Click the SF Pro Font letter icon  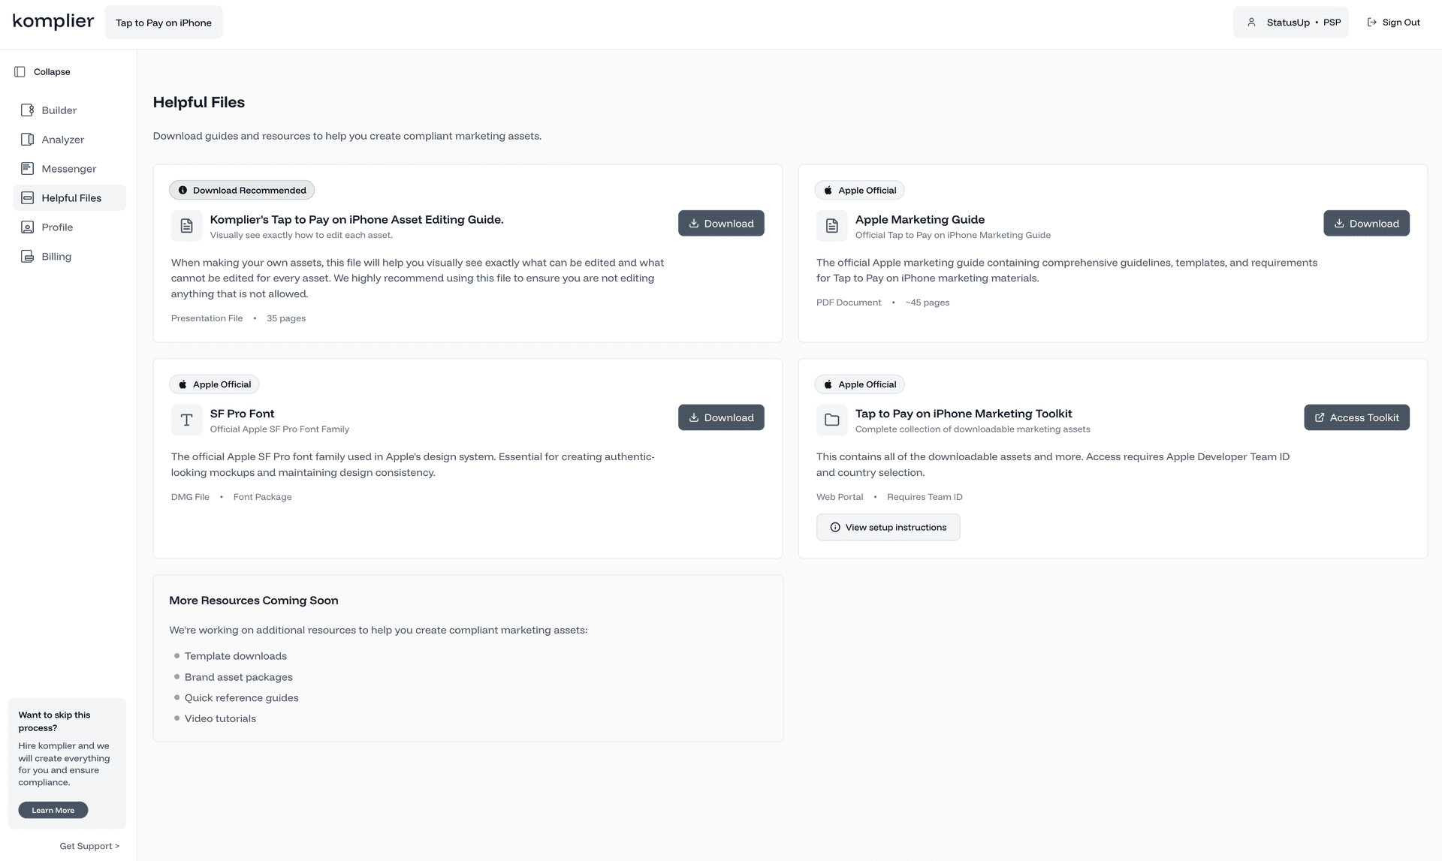(x=186, y=420)
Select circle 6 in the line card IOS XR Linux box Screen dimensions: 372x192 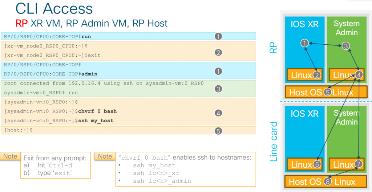pyautogui.click(x=317, y=164)
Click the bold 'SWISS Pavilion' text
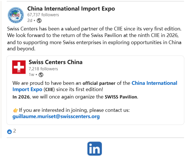The image size is (185, 159). tap(121, 97)
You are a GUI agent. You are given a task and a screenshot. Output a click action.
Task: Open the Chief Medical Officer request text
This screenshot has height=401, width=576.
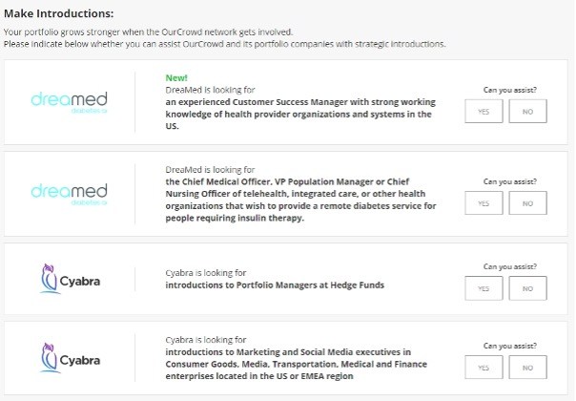[x=300, y=200]
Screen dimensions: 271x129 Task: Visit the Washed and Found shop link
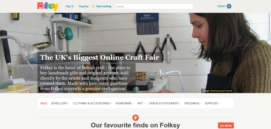pos(221,91)
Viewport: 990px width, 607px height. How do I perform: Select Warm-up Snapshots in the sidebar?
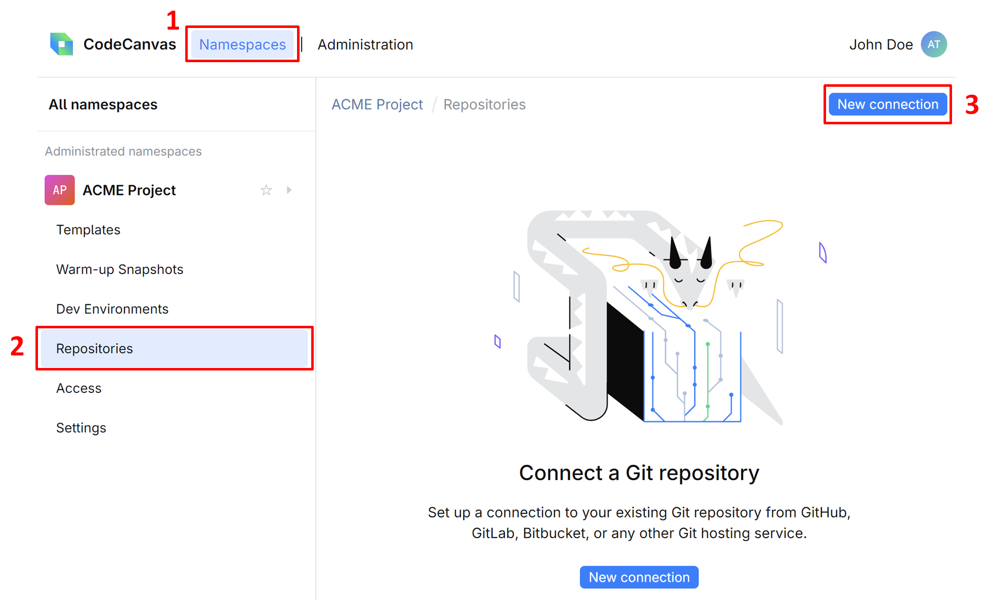[x=119, y=269]
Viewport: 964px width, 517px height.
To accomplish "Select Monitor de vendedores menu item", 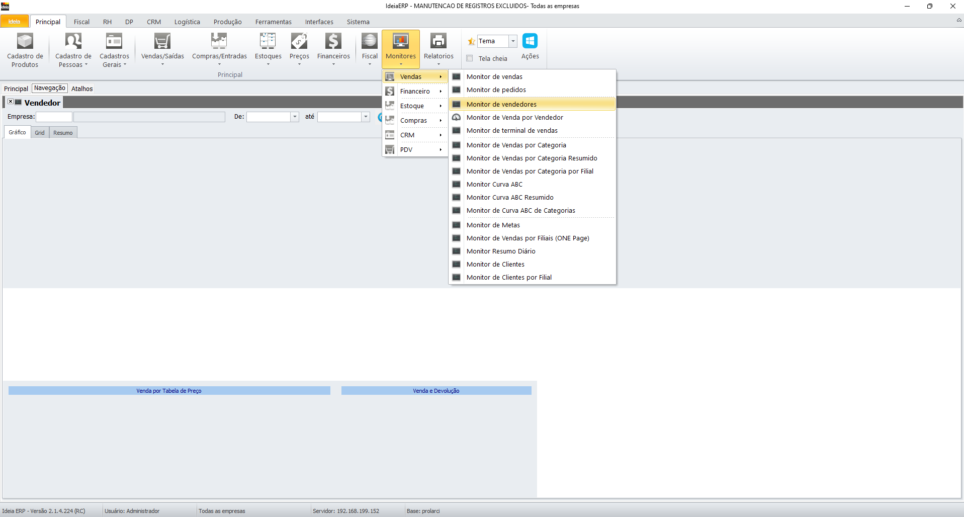I will point(501,104).
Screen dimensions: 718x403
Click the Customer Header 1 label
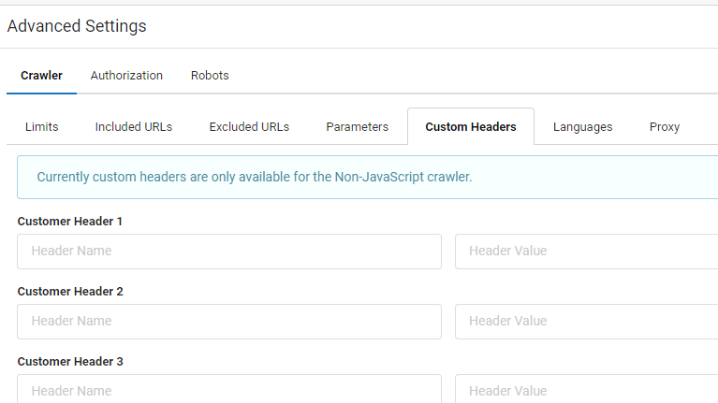pyautogui.click(x=70, y=222)
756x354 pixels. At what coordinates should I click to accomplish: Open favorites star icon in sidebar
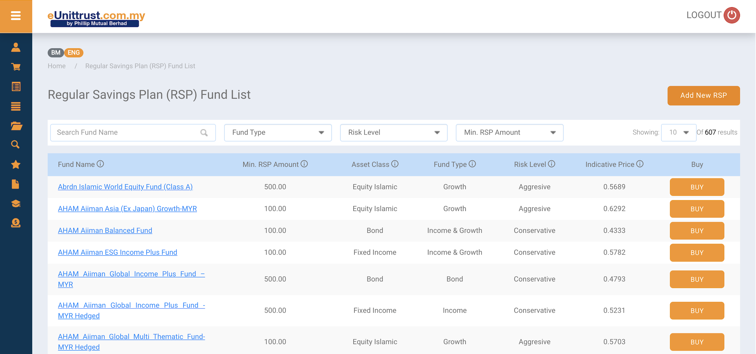16,165
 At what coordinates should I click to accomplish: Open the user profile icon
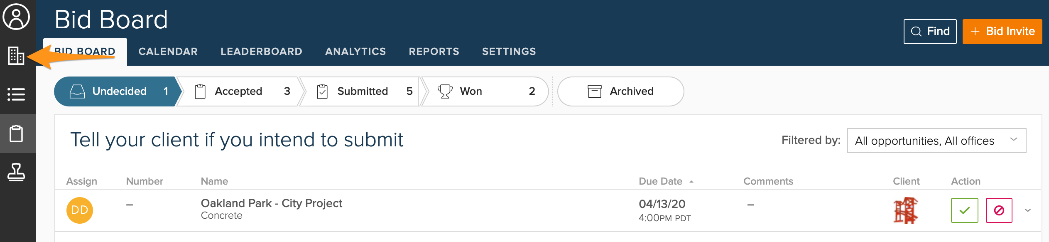(16, 17)
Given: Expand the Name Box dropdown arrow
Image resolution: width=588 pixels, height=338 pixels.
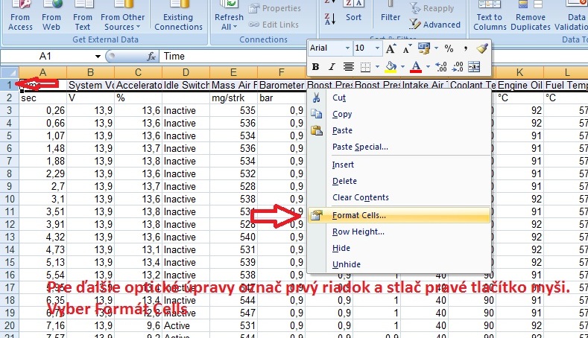Looking at the screenshot, I should pos(98,56).
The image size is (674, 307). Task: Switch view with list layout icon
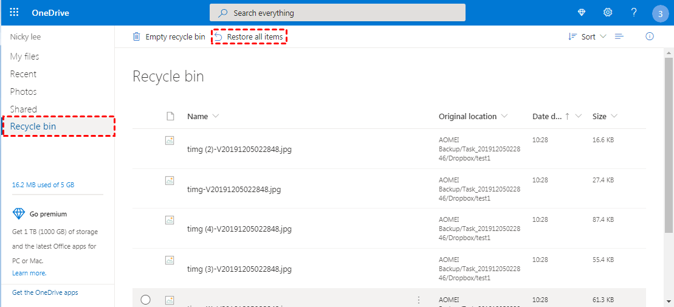pos(619,36)
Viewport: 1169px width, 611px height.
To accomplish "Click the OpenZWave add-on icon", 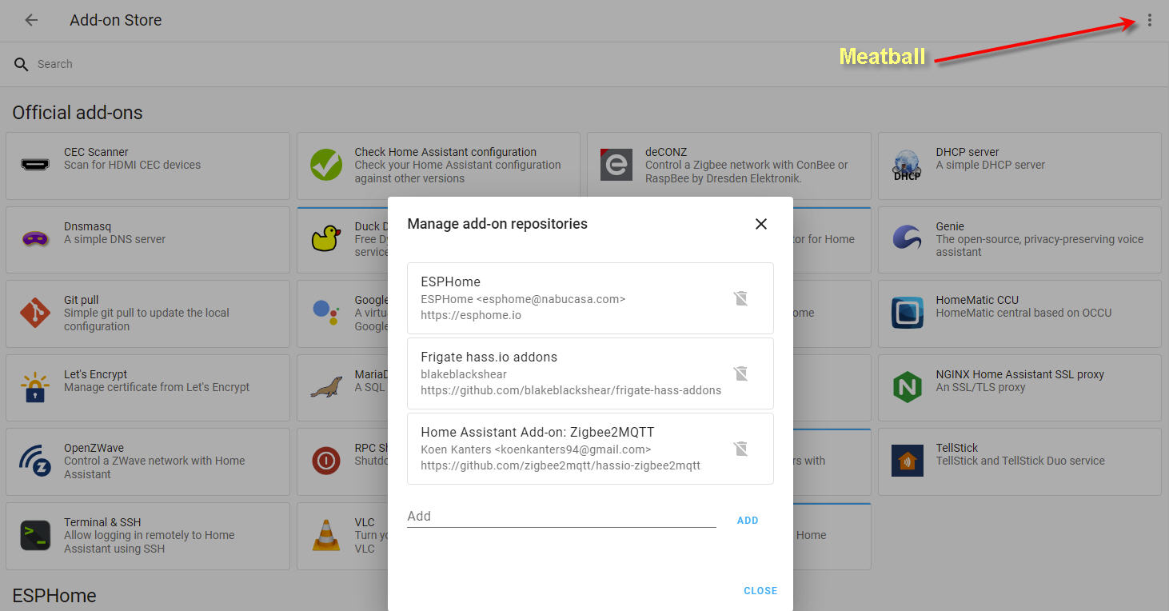I will click(x=34, y=461).
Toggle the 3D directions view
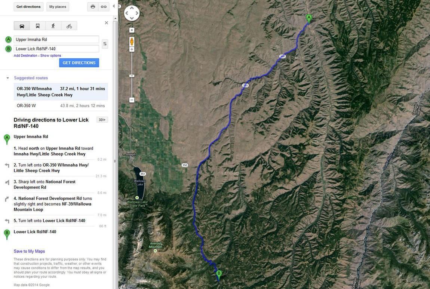430x289 pixels. tap(102, 120)
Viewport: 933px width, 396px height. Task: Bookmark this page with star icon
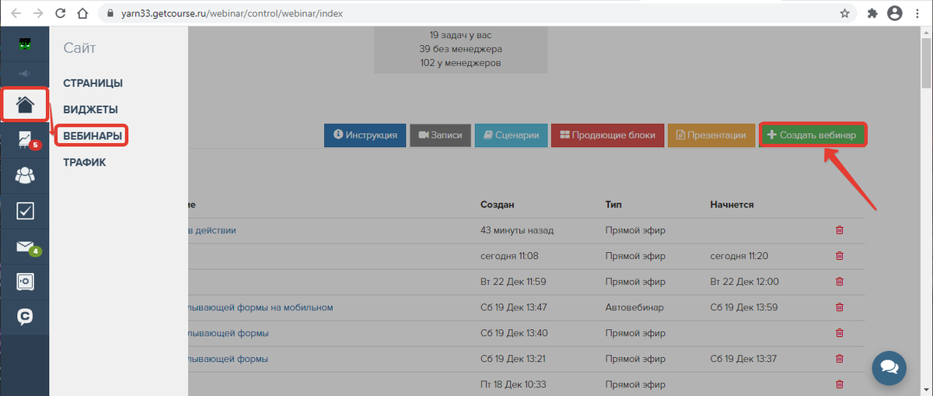(844, 13)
────────
PROBLEM TO WORK ON: Leaving every picture aside, reproduce exactly the lines above from the one with "Image resolution: width=588" up to and including the one with "Viewport: 1169px width, 611px height.", and no others.

YOUR SOLUTION:
Image resolution: width=588 pixels, height=338 pixels.
Looking at the screenshot, I should pos(98,56).
The image size is (674, 307). Task: Switch view with list layout icon
pos(619,36)
Viewport: 1169px width, 611px height.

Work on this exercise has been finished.